__TASK OBJECTIVE__
Could you reproduce the lines below from the one with "Ação e Aventura (42, 38)" through the one with "Tel: +27 11 328 1700 (211, 2490)"? Keep both ends and add nothing.

__RECORDS FOR THIS TASK__
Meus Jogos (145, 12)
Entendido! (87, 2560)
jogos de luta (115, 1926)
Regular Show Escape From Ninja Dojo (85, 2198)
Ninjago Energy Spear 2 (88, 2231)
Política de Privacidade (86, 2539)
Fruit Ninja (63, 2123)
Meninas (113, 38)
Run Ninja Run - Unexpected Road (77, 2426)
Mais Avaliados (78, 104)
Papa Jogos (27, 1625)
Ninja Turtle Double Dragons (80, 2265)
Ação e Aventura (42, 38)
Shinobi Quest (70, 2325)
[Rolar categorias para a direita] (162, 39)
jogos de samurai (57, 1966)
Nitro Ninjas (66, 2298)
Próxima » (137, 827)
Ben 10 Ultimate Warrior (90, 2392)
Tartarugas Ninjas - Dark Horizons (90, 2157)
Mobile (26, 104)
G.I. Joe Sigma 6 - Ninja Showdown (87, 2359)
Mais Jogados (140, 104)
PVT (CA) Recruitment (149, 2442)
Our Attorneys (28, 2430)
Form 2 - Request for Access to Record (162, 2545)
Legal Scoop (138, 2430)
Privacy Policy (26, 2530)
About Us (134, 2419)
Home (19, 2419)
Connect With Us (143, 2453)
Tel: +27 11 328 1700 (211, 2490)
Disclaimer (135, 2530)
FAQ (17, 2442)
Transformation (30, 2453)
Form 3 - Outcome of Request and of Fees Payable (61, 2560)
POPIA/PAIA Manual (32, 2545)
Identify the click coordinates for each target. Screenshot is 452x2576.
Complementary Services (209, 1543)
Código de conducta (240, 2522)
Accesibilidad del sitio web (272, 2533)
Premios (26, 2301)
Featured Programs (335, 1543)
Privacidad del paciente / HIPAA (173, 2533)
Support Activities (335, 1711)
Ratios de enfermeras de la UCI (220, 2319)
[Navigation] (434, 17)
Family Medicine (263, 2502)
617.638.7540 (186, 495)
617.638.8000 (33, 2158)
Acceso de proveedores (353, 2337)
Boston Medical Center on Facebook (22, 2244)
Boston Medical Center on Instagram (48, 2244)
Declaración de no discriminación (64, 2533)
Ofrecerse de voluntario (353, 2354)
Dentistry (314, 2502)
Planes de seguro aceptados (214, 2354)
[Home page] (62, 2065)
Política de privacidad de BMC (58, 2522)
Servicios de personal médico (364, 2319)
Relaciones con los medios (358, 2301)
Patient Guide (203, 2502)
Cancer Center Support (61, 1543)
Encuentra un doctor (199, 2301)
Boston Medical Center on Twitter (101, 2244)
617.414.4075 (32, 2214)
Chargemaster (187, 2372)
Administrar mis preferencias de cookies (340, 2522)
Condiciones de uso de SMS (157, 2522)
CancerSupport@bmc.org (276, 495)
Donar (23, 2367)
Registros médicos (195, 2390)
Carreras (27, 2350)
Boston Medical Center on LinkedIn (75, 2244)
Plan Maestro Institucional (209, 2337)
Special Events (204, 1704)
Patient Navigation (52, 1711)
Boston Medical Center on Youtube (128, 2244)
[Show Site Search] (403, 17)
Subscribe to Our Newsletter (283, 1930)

__REPLY__
Ação e Aventura (42, 38)
Shinobi Quest (70, 2325)
[Rolar categorias para a direita] (162, 39)
jogos de samurai (57, 1966)
Nitro Ninjas (66, 2298)
Próxima » (137, 827)
Ben 10 Ultimate Warrior (90, 2392)
Tartarugas Ninjas - Dark Horizons (90, 2157)
Mobile (26, 104)
G.I. Joe Sigma 6 - Ninja Showdown (87, 2359)
Mais Jogados (140, 104)
PVT (CA) Recruitment (149, 2442)
Our Attorneys (28, 2430)
Form 2 - Request for Access to Record (162, 2545)
Legal Scoop (138, 2430)
Privacy Policy (26, 2530)
About Us (134, 2419)
Home (19, 2419)
Connect With Us (143, 2453)
Tel: +27 11 328 1700 (211, 2490)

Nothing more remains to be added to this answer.